Lutfi menyebut perilaku yang ditunjukkan oleh sejumlah pimpinan wilayah sebagai “noda peradaban” yang mencoreng sejarah organisasi dan menjadi catatan kelam dalam perjalanan Pemuda Muhammadiyah Maluku. Ia bahkan menyebut Musywil VIII sebagai Musywil paling memalukan sepanjang sejarah karena tidak mengikuti tahapan substantif sesuai aturan organisasi.
“Ini bukan hanya pelanggaran etika organisasi, tapi juga bentuk nyata dari perusakan demokrasi oleh mereka yang seharusnya menjadi agen transformasi,” tambahnya.
Kekecewaan Lutfi Wael mewakili suara sebagian kader yang menilai bahwa Musywil kali ini telah disalahgunakan sebagai alat mempertahankan kekuasaan, bukan sebagai wadah regenerasi dan konsolidasi gerakan pemuda yang berintegritas.

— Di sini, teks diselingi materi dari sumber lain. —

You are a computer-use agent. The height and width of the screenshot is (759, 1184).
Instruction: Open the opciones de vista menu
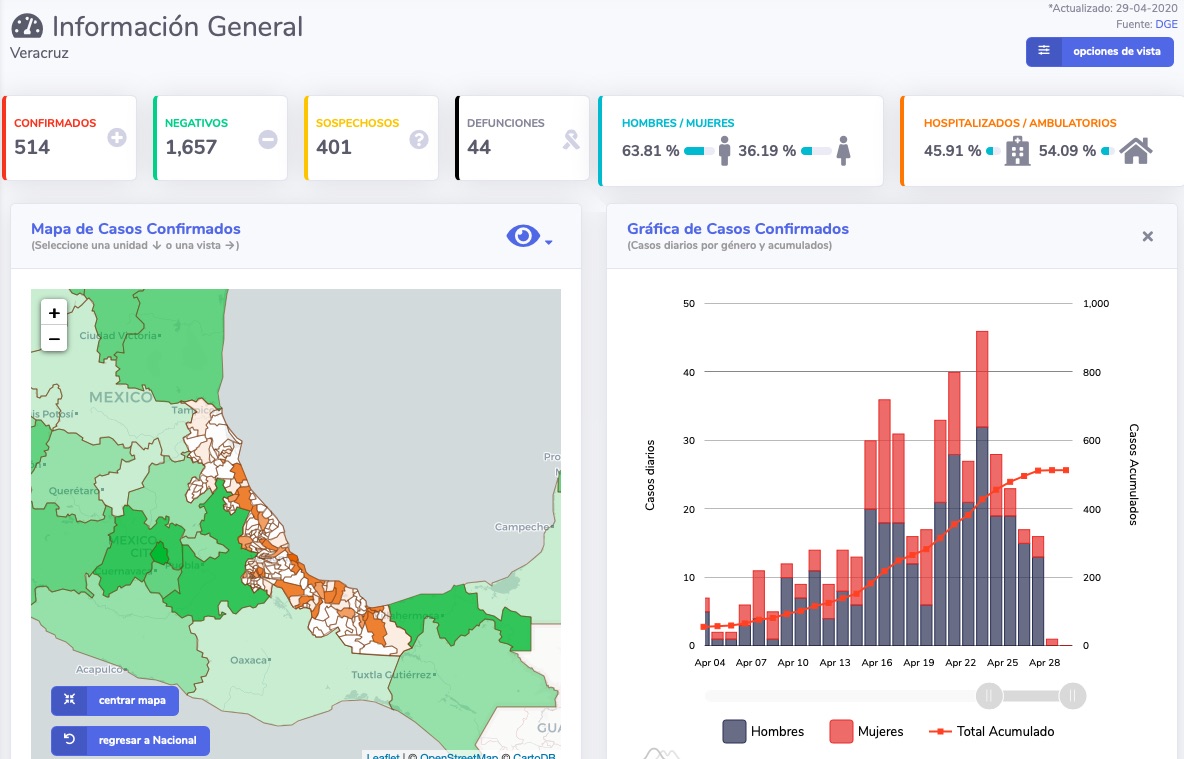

Polemik ini mencuat di tengah harapan besar masyarakat Muhammadiyah terhadap peran strategis Pemuda Muhammadiyah sebagai lokomotif perubahan. Situasi ini mengisyaratkan perlunya evaluasi serius terhadap tata kelola organisasi dan komitmen kepemimpinan yang menjunjung tinggi prinsip musyawarah, transparansi, dan akuntabilitas.
Sampai berita ini diturunkan, belum ada tanggapan resmi dari pihak PWPM Maluku maupun Saudara Moh. Ansari terkait kritik dan tudingan yang dilayangkan tersebut. (Reporter Inewsutama.com)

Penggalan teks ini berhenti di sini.